Scoliosis is a highly prevalent spine deformity that has traditionally been diagnosed through measurement of the Cobb
angle on radiographs. More recent technology such as the commercial EOS imaging system, although more accurate, also
require manual intervention for selecting the extremes of the vertebrae forming the Cobb angle. This results in a high
degree of inter and intra observer error in determining the extent of spine deformity. Our primary focus is to eliminate the
need for manual intervention by robustly quantifying the curvature of the spine in three dimensions, making it consistent
across multiple observers. Given the vertebrae centroids, the proposed Vertebrae Sequence Angle (VSA) estimation and
segmentation algorithm finds the largest angle between consecutive pairs of centroids within multiple inflection points on
the curve. To exploit existing clinical diagnostic standards, the algorithm uses a quasi-3-dimensional approach considering
the curvature in the coronal and sagittal projection planes of the spine. Experiments were performed with manuallyannotated
ground-truth classification of publicly available, centroid-annotated CT spine datasets. This was compared with
the results obtained from manual Cobb and Centroid angle estimation methods.

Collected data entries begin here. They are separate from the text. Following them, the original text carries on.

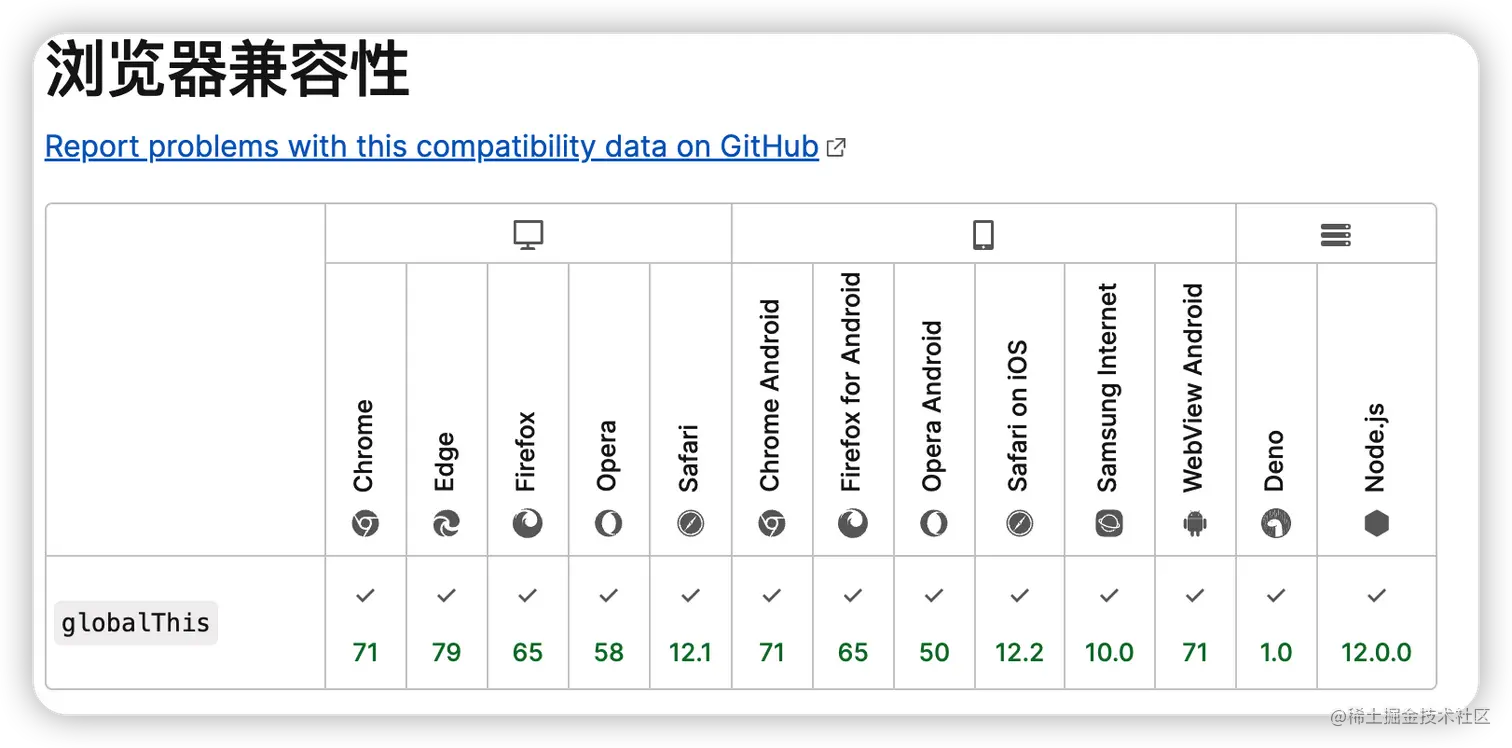The height and width of the screenshot is (748, 1512).
Task: Click the desktop Opera browser icon
Action: click(608, 523)
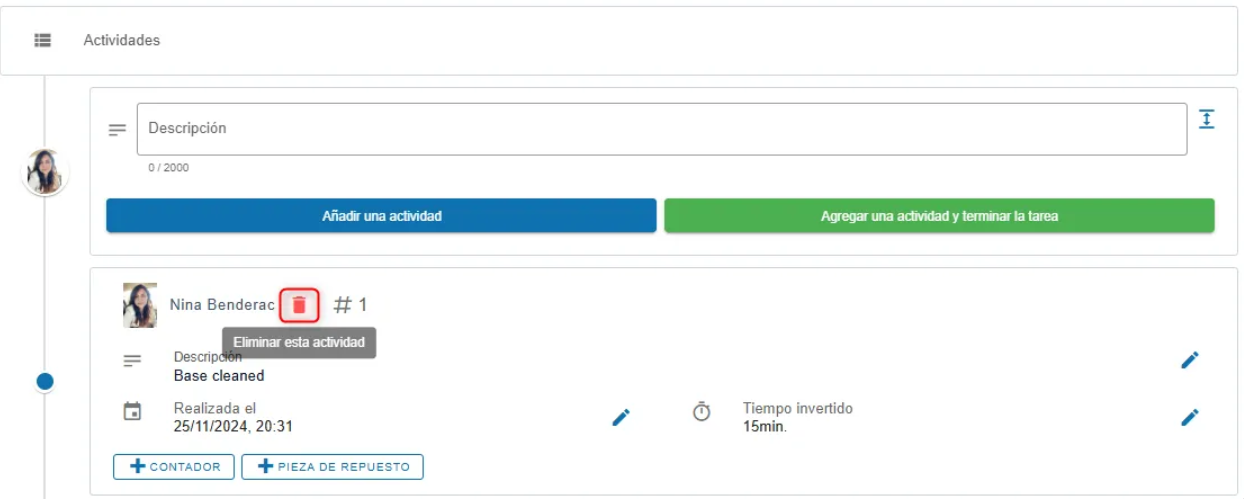Viewport: 1244px width, 499px height.
Task: Edit the 'Realizada el' date with its pencil icon
Action: [621, 417]
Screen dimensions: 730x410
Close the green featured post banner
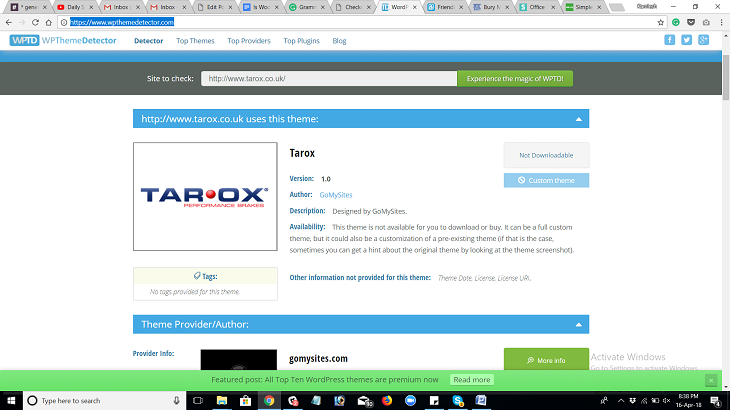click(711, 380)
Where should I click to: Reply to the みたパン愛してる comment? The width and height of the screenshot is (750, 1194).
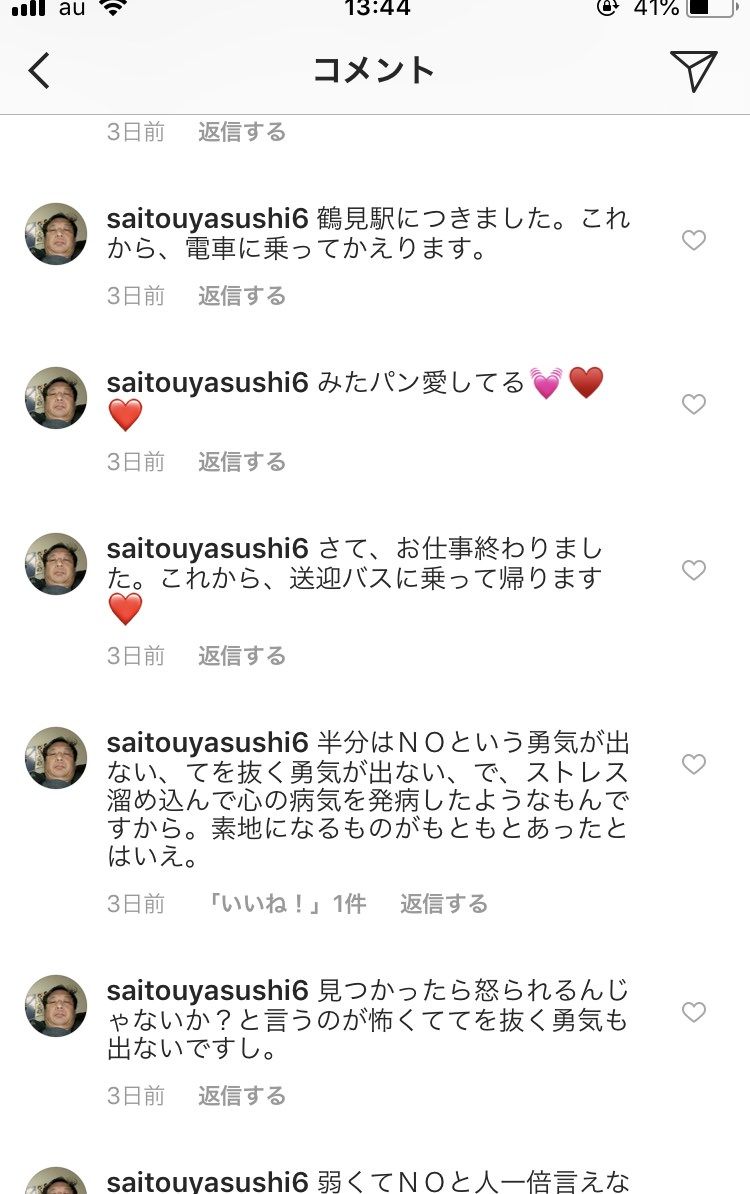click(x=242, y=461)
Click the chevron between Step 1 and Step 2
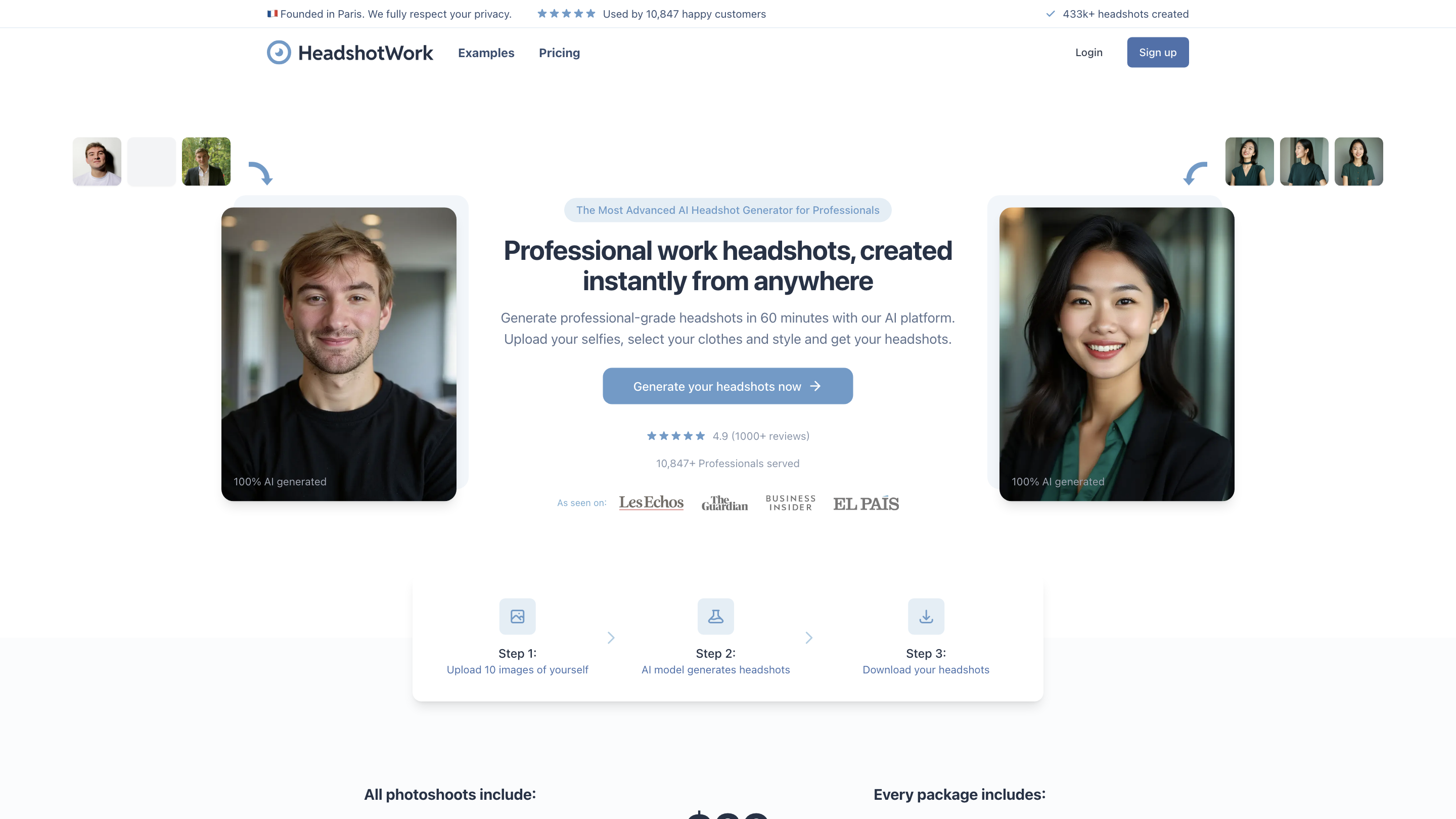The height and width of the screenshot is (819, 1456). [x=611, y=638]
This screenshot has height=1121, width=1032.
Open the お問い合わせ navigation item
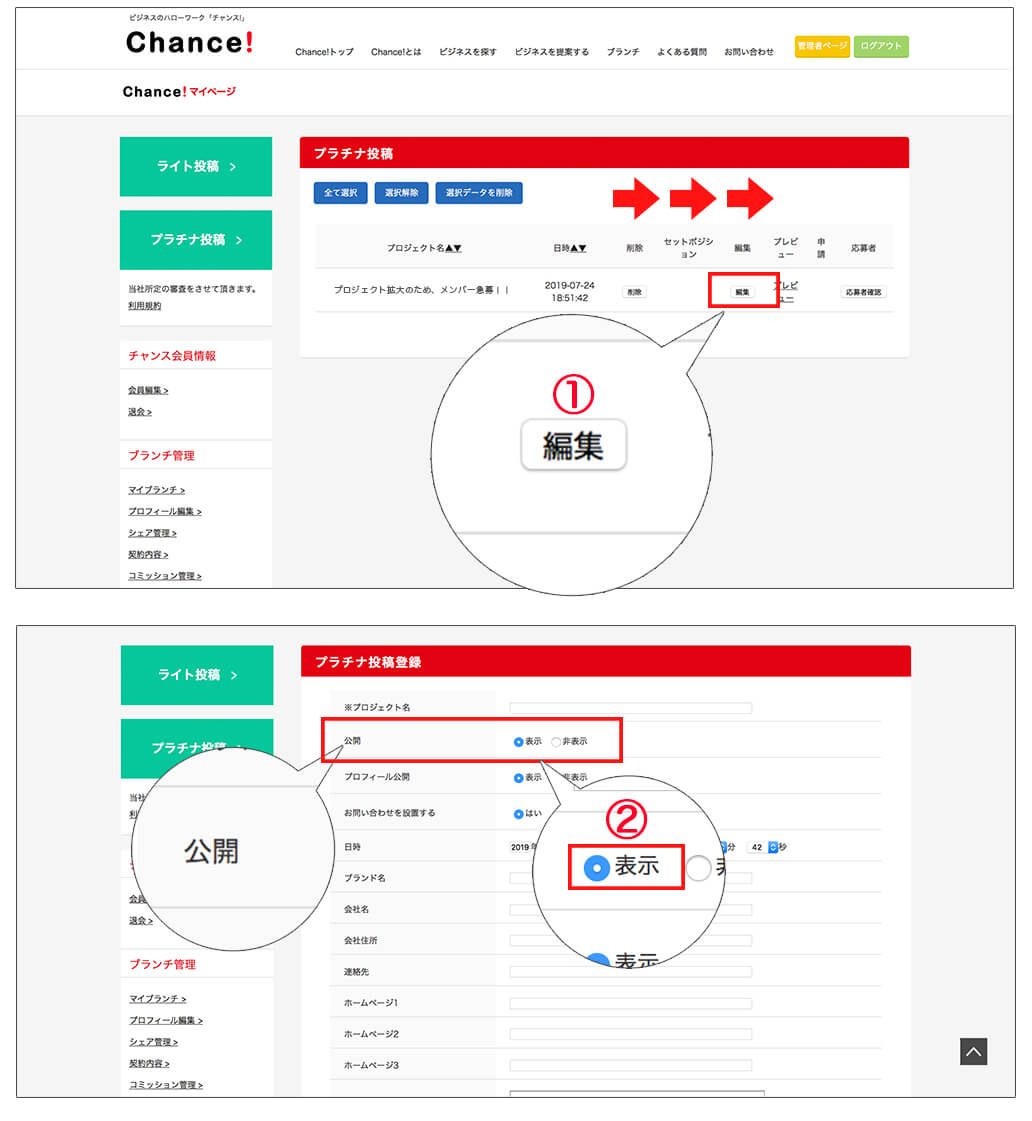[748, 52]
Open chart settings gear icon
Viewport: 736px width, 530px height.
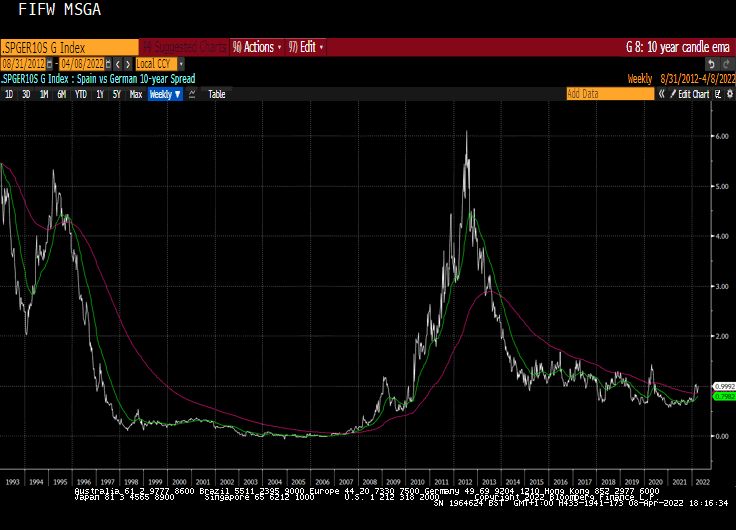pyautogui.click(x=729, y=94)
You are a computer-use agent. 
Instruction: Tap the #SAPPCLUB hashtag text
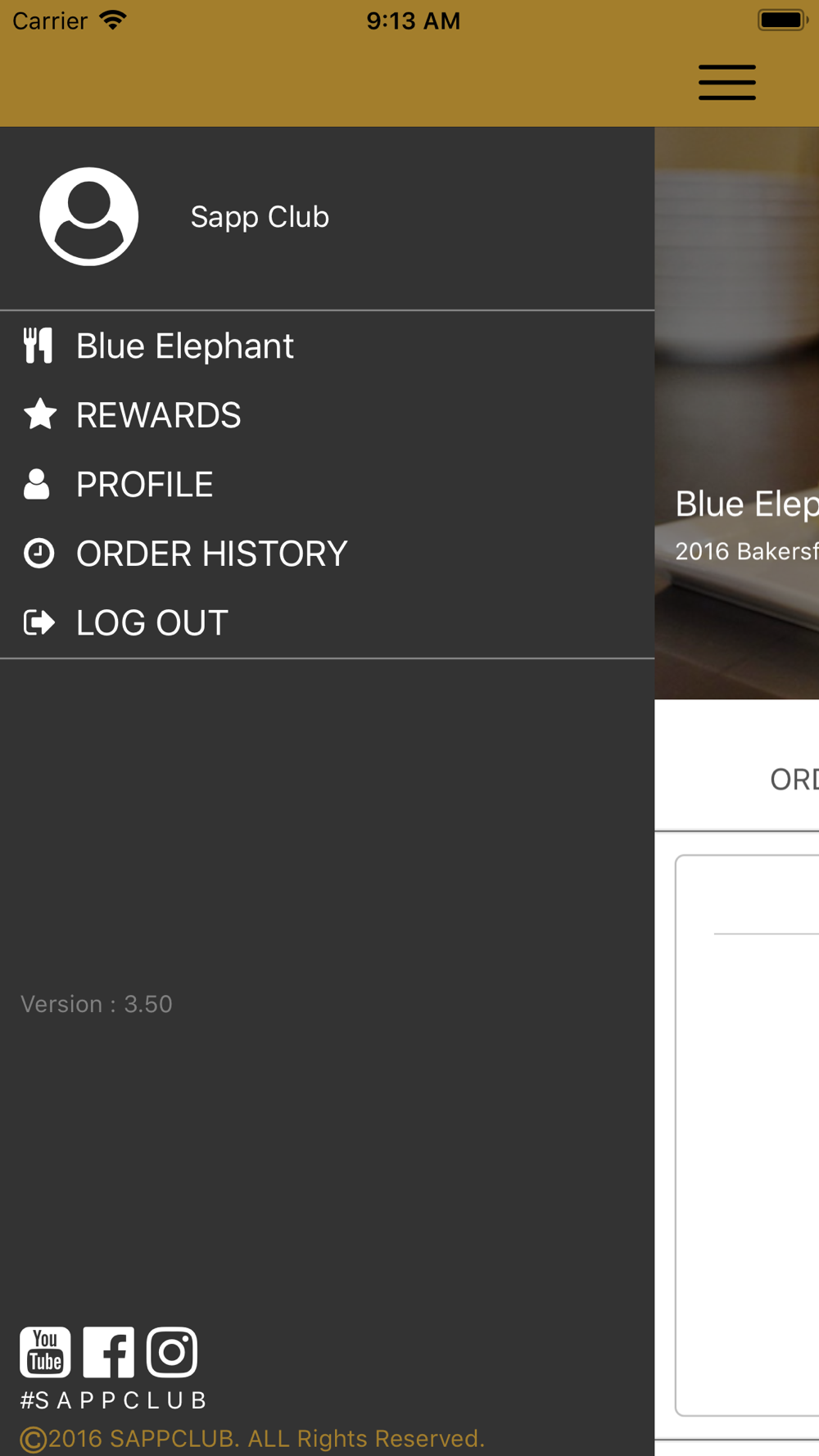coord(113,1400)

Using the VSA, we then automatically
classify the occurrence and the severity of spine curvature based on Lenke’s classification for idiopathic scoliosis. We
observe that the results appear promising with a scoliotic angle lying within ± 9° of the Cobb and Centroid angle, and
vertebrae positions differing by at the most one position. Our system also resulted in perfect classification of scoliotic from
healthy spines with our dataset with six cases.